How does having just a few sheep or goats on a small acreage differ from a larger operation?
“You’ll probably get to know them better,” Dr. David Fernandez, University of Arkansas Extension animal scientist, told Ozarks Farm & Neighbor. The increased amount of one-on-one contact will make it easier to identify the one animal suffering from illness or parasitism.
“If you have 50 sheep on 100 acres, you’re probably not going to see them every day, and if one of them is lagging it wouldn’t be uncommon for a few more of them to be standing around with it, forming their own group.
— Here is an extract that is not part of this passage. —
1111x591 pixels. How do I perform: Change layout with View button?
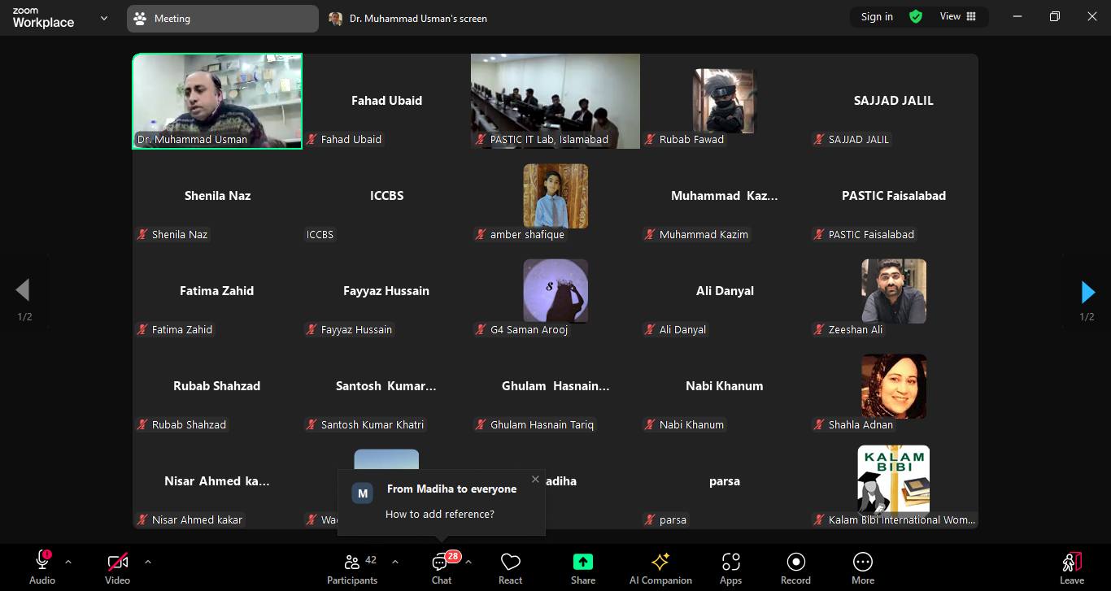958,17
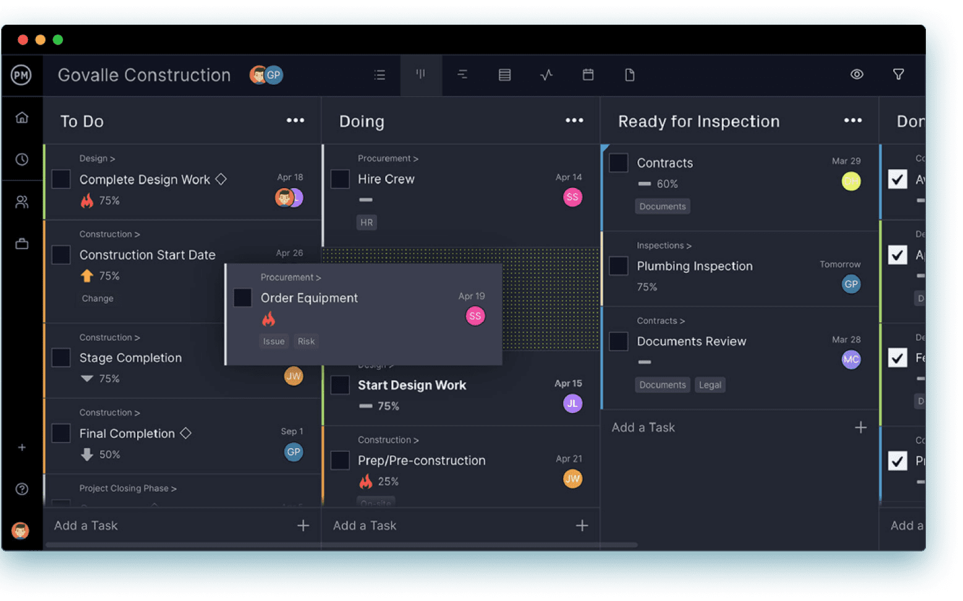963x601 pixels.
Task: Switch to the Kanban board view icon
Action: (x=421, y=75)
In a smaller group of 10, there will probably be one off to the side that will not look like it’s well,” Fernandez said.
Fernandez also has his own small flock, and that dictates his supplemental feeding program during the winter; he can’t justify a big feeder that lets the animals feed with free access.
“I feed square bales, which means I have to go out and feed every day,” he said. “When I’m flushing them prior to breeding, or when I’m providing them a little bit of extra nutrition prior to lambing, that’s a lot of work for me to do first thing in the morning.”
For small ruminants, pasture consists of grasses and broadleaves like clovers, lespedeza and hairy vetch. They’ll also eat blackberries and raspberries, “but they tend to eat those to the ground and you have to replant them every year, and that becomes expensive,” Fernandez said.
Brush – woody–stemmed plants on which the animals like to browse – is more of a large acreage issue.
“You can still rotationally graze on small properties,” he said. “In fact, that’s a good thing to do, because you can better manage your animals and their nutrition that way, and especially on small acreages you get better utilization of the pasture.”
Rotation reduces the need for supplemental feed, but there also has to be water available on each of the smaller units into which the pasture is being subdivided.
Lincoln University Cooperative Extension State Small Ruminant Specialist Charlotte Clifford-Rathert, DVM, said producers should be mindful of the difference between sheep and goats.
“Goats like to browse from the top of plants down to the middle,” Clifford-Rathert told OFN. “They do not like to eat close to the ground, whereas sheep will graze plants down to the soil if allowed.”
She said when monitoring browse, the animals should be moved to the next paddock when 75 to 80 percent of the leaves are eaten. If they’re grazing weeds or grass, don’t let the plants get any shorter than 6 inches.
Control of internal parasites is also important. The one known for having the most detrimental impact on production is Haemonchous contortus, the barber pole worm.
Clifford-Rathert explained that goats and sheep can become infested, then reinfested when forced to graze on forages that are shorter than 6 inches in height, or when overcrowded on small acreage.
In addition to monitoring forage heights, she said producers can control infestation by selecting animals that are genetically resistant to the parasite.
“To do this will be costly,” she said. “Most producers who have resistant animals will sell them for a price, since many producers are actively selecting their breeding stock based on the animals’ ability to ward off a parasite infestation without treatment.”
She recommended a beginning farmer network with other producers that practice this type of selection management in their herds, gain the training to monitor animals, and learn what to look for in order to be able to make these decisions prior to purchasing the animals.